(Beginning of Data extract)
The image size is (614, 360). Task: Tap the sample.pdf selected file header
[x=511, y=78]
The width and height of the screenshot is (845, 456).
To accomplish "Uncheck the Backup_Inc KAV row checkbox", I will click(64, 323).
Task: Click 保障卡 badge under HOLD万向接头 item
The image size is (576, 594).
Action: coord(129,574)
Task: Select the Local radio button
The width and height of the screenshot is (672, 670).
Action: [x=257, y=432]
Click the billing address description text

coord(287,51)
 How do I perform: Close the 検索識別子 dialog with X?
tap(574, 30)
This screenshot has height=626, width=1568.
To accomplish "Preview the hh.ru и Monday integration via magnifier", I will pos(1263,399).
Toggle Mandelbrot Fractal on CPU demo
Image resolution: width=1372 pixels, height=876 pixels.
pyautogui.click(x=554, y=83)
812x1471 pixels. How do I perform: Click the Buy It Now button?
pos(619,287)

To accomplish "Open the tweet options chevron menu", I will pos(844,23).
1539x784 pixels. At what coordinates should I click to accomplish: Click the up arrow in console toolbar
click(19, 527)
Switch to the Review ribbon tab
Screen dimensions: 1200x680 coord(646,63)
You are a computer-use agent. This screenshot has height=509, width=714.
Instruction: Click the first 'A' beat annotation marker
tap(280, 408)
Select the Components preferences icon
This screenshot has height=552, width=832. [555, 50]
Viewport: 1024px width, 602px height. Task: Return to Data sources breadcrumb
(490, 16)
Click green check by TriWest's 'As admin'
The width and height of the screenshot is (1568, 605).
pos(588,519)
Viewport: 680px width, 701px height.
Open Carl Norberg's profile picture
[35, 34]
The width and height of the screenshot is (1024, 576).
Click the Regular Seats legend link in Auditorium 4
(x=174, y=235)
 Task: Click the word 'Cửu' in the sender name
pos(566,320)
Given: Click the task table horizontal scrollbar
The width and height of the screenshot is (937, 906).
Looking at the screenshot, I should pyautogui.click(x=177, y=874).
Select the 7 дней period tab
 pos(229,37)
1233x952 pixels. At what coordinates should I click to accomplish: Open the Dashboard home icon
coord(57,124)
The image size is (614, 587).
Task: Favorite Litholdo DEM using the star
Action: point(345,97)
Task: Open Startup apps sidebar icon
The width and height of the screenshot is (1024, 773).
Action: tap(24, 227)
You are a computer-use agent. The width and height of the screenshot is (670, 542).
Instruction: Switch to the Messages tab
(End of Data extract)
Which of the lines in the data hold the string "agent"? Report each of them by copying it.

The answer =
You are a computer-use agent. This screenshot has height=509, width=714.
You are a computer-use agent. The width and height of the screenshot is (670, 542).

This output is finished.